■ **Work request**:
Give back all of the data exactly as it appears here.

(Data records)
+===+
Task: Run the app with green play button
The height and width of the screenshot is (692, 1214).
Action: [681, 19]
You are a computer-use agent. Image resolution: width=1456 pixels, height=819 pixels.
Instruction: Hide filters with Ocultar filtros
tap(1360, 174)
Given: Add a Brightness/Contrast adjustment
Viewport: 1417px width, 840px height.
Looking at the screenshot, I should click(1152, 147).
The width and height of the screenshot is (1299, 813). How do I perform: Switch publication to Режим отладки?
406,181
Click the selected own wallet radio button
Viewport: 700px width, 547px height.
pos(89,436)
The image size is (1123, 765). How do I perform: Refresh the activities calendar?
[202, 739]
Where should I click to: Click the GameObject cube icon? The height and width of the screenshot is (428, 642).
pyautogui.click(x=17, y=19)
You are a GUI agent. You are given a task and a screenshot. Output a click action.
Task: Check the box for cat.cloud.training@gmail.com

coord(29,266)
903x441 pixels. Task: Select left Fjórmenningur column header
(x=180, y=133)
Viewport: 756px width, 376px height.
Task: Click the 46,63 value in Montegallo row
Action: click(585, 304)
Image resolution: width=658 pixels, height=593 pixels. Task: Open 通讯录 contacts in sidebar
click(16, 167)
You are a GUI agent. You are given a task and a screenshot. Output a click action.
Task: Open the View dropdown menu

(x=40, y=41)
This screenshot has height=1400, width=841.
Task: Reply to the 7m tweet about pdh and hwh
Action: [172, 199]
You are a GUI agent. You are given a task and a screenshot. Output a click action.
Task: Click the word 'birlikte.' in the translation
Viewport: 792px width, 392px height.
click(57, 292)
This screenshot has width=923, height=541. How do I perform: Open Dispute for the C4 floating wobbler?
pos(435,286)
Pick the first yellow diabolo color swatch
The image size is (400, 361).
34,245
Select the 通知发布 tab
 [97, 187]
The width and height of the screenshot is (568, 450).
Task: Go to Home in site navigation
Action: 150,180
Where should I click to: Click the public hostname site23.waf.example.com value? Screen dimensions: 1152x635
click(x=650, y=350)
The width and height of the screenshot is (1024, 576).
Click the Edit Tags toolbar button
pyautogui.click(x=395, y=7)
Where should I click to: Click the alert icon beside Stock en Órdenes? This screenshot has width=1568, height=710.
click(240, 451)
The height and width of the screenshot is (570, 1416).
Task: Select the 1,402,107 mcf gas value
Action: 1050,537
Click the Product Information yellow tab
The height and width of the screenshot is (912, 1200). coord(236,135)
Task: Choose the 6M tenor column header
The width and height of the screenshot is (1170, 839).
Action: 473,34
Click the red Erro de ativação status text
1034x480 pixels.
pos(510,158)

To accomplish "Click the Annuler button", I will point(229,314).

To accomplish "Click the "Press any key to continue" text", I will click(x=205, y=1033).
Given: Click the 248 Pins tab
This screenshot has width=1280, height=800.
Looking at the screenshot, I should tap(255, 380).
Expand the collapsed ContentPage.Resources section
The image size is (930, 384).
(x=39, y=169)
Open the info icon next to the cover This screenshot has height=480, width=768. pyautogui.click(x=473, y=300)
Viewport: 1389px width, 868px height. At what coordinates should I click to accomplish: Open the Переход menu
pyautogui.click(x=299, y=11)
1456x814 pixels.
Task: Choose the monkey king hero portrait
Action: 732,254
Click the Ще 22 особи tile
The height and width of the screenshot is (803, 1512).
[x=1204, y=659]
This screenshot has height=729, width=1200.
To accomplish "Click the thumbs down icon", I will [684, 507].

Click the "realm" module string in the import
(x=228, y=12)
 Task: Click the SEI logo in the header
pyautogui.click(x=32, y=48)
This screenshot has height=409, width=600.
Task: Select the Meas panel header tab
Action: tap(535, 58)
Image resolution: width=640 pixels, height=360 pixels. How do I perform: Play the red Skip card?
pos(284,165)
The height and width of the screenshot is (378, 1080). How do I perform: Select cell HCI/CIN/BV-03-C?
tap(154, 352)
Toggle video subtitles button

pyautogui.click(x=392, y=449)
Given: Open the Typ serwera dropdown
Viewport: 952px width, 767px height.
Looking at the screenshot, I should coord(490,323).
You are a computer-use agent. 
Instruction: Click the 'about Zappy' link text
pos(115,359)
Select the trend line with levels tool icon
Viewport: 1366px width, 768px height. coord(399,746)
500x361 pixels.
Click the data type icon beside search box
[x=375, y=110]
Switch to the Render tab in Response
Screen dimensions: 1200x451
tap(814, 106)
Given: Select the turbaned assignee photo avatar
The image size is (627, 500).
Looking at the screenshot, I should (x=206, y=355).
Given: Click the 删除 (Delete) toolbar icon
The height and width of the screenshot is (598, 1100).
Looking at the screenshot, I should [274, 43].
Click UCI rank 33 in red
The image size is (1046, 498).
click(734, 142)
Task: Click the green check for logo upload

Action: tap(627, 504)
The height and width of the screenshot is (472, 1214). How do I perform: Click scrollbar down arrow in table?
+===+
■ **Solution to this exercise**:
Task: Run the app with green play button
The height and width of the screenshot is (692, 1214).
Action: [681, 19]
You are a computer-use agent. Image resolution: width=1456 pixels, height=819 pixels.
Instruction: Hide filters with Ocultar filtros
tap(1360, 174)
Given: Add a Brightness/Contrast adjustment
Viewport: 1417px width, 840px height.
Looking at the screenshot, I should click(1152, 147).
The width and height of the screenshot is (1299, 813). How do I perform: Switch publication to Режим отладки?
406,181
Click the selected own wallet radio button
Viewport: 700px width, 547px height.
pos(89,436)
The image size is (1123, 765). How do I perform: Refresh the activities calendar?
[202, 739]
Where should I click to: Click the GameObject cube icon? The height and width of the screenshot is (428, 642).
pyautogui.click(x=17, y=19)
You are a GUI agent. You are given a task and a screenshot. Output a click action.
Task: Check the box for cat.cloud.training@gmail.com

coord(29,266)
903x441 pixels. Task: Select left Fjórmenningur column header
(x=180, y=133)
Viewport: 756px width, 376px height.
Task: Click the 46,63 value in Montegallo row
Action: click(585, 304)
Image resolution: width=658 pixels, height=593 pixels. Task: Open 通讯录 contacts in sidebar
click(16, 167)
You are a GUI agent. You are given a task and a screenshot. Output a click action.
Task: Open the View dropdown menu

(x=40, y=41)
This screenshot has height=1400, width=841.
Task: Reply to the 7m tweet about pdh and hwh
Action: [172, 199]
You are a GUI agent. You are given a task and a screenshot. Output a click action.
Task: Click the word 'birlikte.' in the translation
Viewport: 792px width, 392px height.
click(57, 292)
This screenshot has width=923, height=541. How do I perform: Open Dispute for the C4 floating wobbler?
pos(435,286)
Pick the first yellow diabolo color swatch
The image size is (400, 361).
34,245
Select the 通知发布 tab
 [97, 187]
The width and height of the screenshot is (568, 450).
Task: Go to Home in site navigation
Action: 150,180
Where should I click to: Click the public hostname site23.waf.example.com value? Screen dimensions: 1152x635
click(x=650, y=350)
The width and height of the screenshot is (1024, 576).
Click the Edit Tags toolbar button
pyautogui.click(x=395, y=7)
Where should I click to: Click the alert icon beside Stock en Órdenes? This screenshot has width=1568, height=710.
click(240, 451)
The height and width of the screenshot is (570, 1416).
Task: Select the 1,402,107 mcf gas value
Action: 1050,537
Click the Product Information yellow tab
The height and width of the screenshot is (912, 1200). coord(236,135)
Task: Choose the 6M tenor column header
The width and height of the screenshot is (1170, 839).
Action: 473,34
Click the red Erro de ativação status text
1034x480 pixels.
pos(510,158)

To accomplish "Click the Annuler button", I will point(229,314).

To accomplish "Click the "Press any key to continue" text", I will click(x=205, y=1033).
Given: Click the 248 Pins tab
This screenshot has width=1280, height=800.
Looking at the screenshot, I should tap(255, 380).
Expand the collapsed ContentPage.Resources section
The image size is (930, 384).
(x=39, y=169)
Open the info icon next to the cover This screenshot has height=480, width=768. pyautogui.click(x=473, y=300)
Viewport: 1389px width, 868px height. At what coordinates should I click to accomplish: Open the Переход menu
pyautogui.click(x=299, y=11)
1456x814 pixels.
Task: Choose the monkey king hero portrait
Action: 732,254
Click the Ще 22 особи tile
The height and width of the screenshot is (803, 1512).
[x=1204, y=659]
This screenshot has height=729, width=1200.
To accomplish "Click the thumbs down icon", I will [684, 507].

Click the "realm" module string in the import
(x=228, y=12)
 Task: Click the SEI logo in the header
pyautogui.click(x=32, y=48)
This screenshot has height=409, width=600.
Task: Select the Meas panel header tab
Action: tap(535, 58)
Image resolution: width=640 pixels, height=360 pixels. How do I perform: Play the red Skip card?
pos(284,165)
The height and width of the screenshot is (378, 1080). How do I perform: Select cell HCI/CIN/BV-03-C?
tap(154, 352)
Toggle video subtitles button

pyautogui.click(x=392, y=449)
Given: Open the Typ serwera dropdown
Viewport: 952px width, 767px height.
Looking at the screenshot, I should coord(490,323).
You are a computer-use agent. 
Instruction: Click the 'about Zappy' link text
pos(115,359)
Select the trend line with levels tool icon
Viewport: 1366px width, 768px height. coord(399,746)
500x361 pixels.
Click the data type icon beside search box
[x=375, y=110]
Switch to the Render tab in Response
Screen dimensions: 1200x451
tap(814, 106)
Given: Select the turbaned assignee photo avatar
The image size is (627, 500).
Looking at the screenshot, I should (x=206, y=355).
Given: Click the 删除 (Delete) toolbar icon
The height and width of the screenshot is (598, 1100).
Looking at the screenshot, I should [274, 43].
Click UCI rank 33 in red
The image size is (1046, 498).
click(734, 142)
Task: Click the green check for logo upload

Action: tap(627, 504)
The height and width of the screenshot is (472, 1214). How do I perform: Click scrollbar down arrow in table?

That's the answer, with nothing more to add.